Start of Excerpted records

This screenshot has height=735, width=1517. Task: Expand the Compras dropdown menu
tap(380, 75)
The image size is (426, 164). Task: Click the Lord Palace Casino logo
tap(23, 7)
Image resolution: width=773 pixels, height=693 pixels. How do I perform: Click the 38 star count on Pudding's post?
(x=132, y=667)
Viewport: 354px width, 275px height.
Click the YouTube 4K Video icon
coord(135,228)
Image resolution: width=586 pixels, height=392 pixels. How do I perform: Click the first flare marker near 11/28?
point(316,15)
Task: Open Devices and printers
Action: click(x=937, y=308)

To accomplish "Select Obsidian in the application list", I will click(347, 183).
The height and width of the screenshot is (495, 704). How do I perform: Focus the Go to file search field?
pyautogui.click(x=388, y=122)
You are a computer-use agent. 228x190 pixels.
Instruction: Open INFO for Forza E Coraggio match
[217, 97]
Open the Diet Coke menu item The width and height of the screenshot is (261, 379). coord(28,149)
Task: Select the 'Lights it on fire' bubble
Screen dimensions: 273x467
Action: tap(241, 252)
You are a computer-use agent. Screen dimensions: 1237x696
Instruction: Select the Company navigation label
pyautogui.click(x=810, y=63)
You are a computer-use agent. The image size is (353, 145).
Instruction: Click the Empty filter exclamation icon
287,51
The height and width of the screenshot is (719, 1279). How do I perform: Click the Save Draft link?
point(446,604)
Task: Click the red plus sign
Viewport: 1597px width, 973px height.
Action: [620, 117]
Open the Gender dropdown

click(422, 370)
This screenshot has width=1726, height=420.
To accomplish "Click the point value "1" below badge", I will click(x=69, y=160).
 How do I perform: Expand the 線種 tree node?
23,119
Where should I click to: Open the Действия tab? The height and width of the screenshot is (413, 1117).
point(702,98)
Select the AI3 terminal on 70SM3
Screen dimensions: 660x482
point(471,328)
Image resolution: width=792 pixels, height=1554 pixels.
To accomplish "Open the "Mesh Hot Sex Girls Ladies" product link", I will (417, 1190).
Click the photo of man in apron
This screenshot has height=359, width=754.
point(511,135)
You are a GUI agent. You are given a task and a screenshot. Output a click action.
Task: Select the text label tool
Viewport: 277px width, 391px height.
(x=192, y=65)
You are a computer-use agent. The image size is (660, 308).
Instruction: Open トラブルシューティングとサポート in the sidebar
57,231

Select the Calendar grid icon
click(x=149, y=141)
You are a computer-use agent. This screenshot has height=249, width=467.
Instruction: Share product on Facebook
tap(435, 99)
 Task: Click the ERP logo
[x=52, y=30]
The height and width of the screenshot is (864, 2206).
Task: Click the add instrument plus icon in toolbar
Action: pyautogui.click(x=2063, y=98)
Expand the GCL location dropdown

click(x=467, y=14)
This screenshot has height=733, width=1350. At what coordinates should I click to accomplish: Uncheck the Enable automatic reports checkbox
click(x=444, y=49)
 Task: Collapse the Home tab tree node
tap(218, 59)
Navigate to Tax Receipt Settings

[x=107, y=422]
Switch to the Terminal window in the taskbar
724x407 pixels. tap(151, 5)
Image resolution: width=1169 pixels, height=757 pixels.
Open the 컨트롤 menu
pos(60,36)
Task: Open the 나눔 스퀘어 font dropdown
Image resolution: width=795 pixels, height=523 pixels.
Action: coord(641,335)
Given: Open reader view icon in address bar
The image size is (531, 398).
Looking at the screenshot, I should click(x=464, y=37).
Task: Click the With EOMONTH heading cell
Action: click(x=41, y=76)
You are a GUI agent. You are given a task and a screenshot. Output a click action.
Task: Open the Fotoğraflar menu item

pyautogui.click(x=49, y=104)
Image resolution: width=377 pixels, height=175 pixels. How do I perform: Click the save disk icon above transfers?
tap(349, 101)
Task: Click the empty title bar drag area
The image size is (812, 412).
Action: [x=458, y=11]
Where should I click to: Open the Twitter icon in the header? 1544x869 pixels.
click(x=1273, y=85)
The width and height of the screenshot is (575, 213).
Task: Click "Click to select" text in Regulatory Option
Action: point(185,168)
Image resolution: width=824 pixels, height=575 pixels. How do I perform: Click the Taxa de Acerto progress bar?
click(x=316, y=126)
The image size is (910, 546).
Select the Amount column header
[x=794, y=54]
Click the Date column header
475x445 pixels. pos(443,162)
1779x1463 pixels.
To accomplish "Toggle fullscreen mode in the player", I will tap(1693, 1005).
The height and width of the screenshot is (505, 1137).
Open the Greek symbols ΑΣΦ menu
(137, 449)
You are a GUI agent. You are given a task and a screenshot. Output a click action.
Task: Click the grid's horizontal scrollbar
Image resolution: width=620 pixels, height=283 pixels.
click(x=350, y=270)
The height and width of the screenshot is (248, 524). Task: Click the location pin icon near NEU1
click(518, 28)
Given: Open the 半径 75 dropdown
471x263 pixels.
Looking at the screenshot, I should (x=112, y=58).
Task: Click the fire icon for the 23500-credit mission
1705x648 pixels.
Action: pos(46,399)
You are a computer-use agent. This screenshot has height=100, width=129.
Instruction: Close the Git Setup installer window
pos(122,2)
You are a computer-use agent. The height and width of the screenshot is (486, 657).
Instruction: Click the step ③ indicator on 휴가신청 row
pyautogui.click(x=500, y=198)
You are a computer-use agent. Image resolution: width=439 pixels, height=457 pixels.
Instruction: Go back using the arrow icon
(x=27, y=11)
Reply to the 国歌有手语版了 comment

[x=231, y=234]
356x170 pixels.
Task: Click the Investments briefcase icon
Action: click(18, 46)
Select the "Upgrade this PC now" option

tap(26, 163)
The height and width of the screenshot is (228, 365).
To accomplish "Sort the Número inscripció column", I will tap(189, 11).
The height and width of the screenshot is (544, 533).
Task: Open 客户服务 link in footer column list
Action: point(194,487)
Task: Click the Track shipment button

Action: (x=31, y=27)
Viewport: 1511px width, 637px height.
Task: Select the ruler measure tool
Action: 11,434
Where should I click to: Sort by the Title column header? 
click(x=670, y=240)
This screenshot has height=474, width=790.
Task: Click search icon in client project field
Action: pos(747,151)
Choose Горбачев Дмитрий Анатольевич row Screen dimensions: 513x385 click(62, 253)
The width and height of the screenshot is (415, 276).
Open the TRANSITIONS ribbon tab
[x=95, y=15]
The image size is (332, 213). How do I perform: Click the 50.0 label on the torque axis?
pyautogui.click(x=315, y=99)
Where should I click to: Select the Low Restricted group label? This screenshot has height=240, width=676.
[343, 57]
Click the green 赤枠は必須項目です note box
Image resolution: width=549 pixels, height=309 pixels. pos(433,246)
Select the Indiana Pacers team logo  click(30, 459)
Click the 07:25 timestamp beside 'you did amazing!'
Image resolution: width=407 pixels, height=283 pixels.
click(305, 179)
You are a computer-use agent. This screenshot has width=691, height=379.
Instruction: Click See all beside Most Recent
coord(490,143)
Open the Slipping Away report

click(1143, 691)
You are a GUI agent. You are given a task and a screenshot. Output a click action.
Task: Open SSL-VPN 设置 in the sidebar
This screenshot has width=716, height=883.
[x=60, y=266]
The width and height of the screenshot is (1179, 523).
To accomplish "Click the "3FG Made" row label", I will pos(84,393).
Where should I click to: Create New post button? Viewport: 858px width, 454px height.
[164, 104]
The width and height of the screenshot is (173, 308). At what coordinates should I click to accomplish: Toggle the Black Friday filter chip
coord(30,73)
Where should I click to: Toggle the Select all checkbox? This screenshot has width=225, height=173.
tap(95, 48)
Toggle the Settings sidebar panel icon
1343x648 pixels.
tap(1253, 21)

End of Excerpted records

> _Exercise goal_:
Express the lines from the line with "Expand the GCL location dropdown" to the line with "Action: click(x=41, y=76)" as a JSON list of strings, one per line and leaving out blank lines.

> _Complete answer_:
[
  "Expand the GCL location dropdown",
  "click(x=467, y=14)",
  "This screenshot has height=733, width=1350. At what coordinates should I click to accomplish: Uncheck the Enable automatic reports checkbox",
  "click(x=444, y=49)",
  " Task: Collapse the Home tab tree node",
  "tap(218, 59)",
  "Navigate to Tax Receipt Settings",
  "[x=107, y=422]",
  "Switch to the Terminal window in the taskbar",
  "724x407 pixels. tap(151, 5)",
  "Image resolution: width=1169 pixels, height=757 pixels.",
  "Open the 컨트롤 menu",
  "pos(60,36)",
  "Task: Open the 나눔 스퀘어 font dropdown",
  "Image resolution: width=795 pixels, height=523 pixels.",
  "Action: coord(641,335)",
  "Given: Open reader view icon in address bar",
  "The image size is (531, 398).",
  "Looking at the screenshot, I should click(x=464, y=37).",
  "Task: Click the With EOMONTH heading cell",
  "Action: click(x=41, y=76)"
]